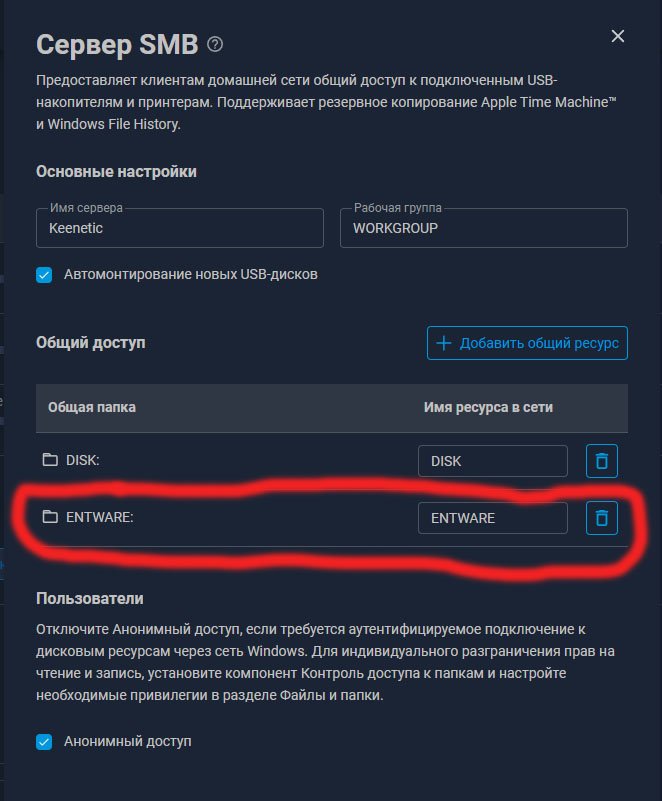Click the Имя ресурса в сети column header
Image resolution: width=662 pixels, height=801 pixels.
(x=488, y=408)
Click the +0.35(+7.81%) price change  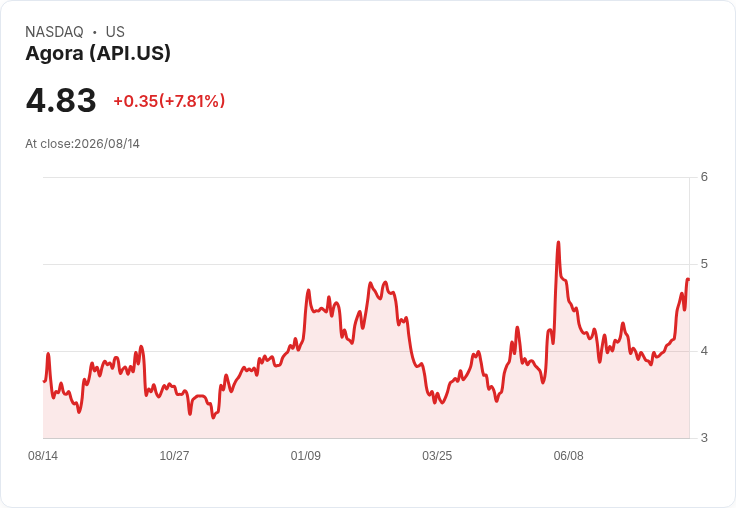169,101

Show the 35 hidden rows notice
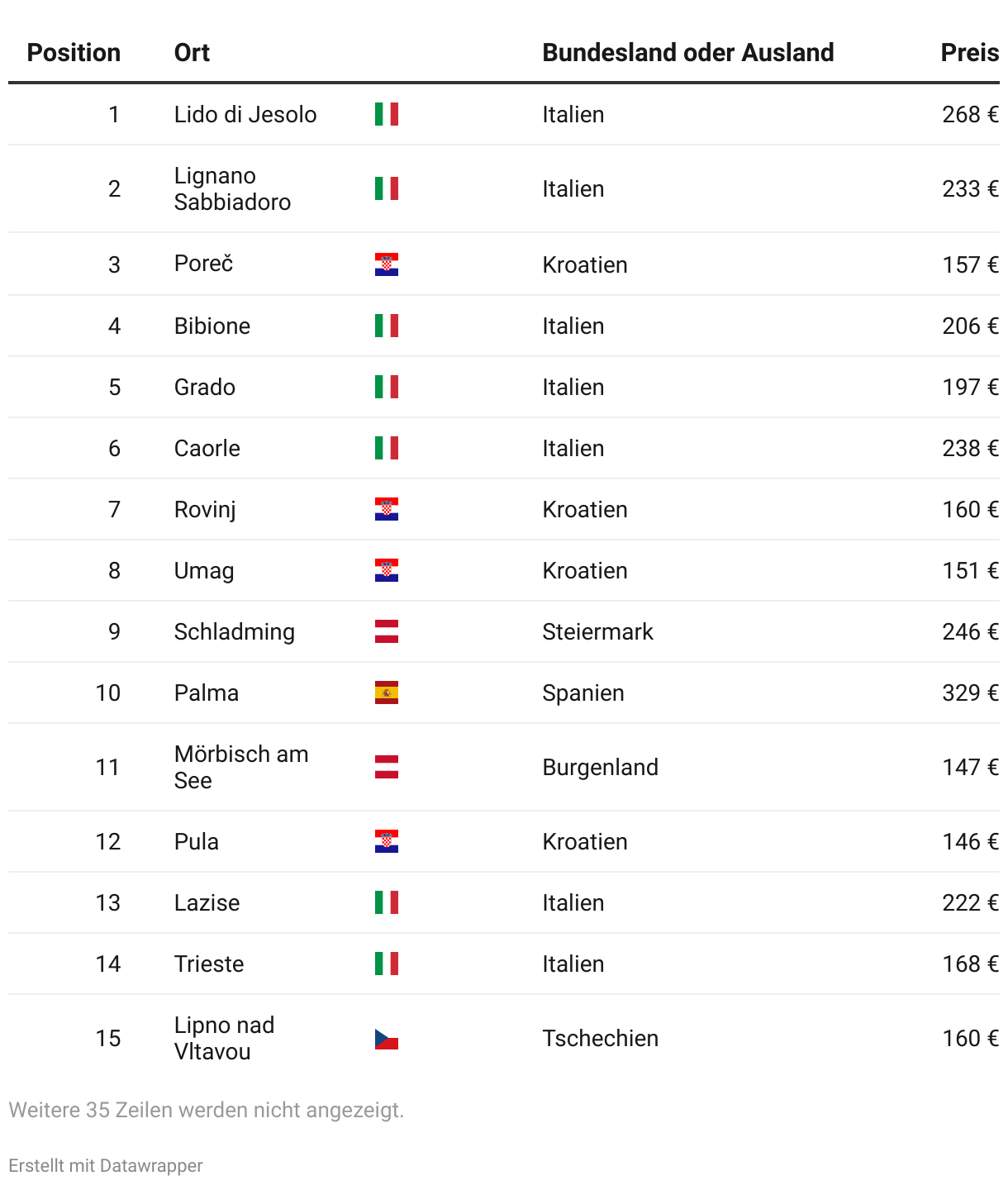(207, 1110)
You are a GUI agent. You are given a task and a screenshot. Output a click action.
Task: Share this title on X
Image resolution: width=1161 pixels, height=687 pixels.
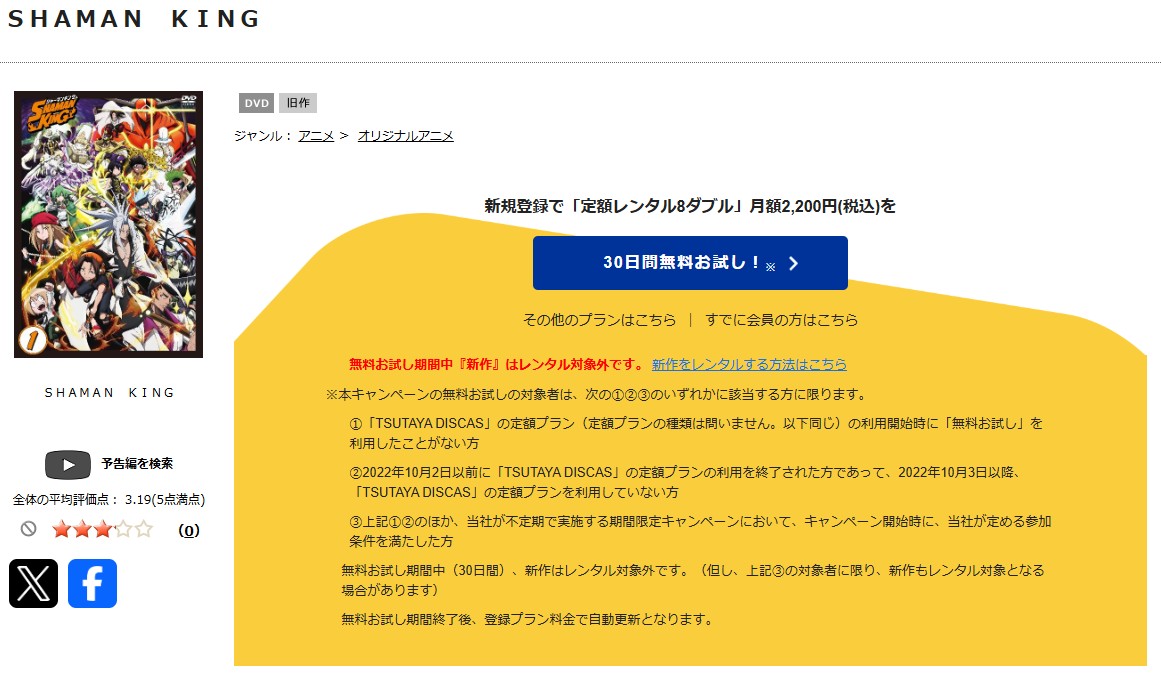click(x=33, y=583)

============

**Set problem**: In the items from the line with "You are a GUI" through the end of the items, change "screenshot" to "screen capture" and write out only those lines, otherwise unaltered and without the pictures.

**Reply**:
You are a GUI agent. You are given a task and a screen capture. Output a click action.
Task: Share this title on X
Image resolution: width=1161 pixels, height=687 pixels.
click(x=33, y=583)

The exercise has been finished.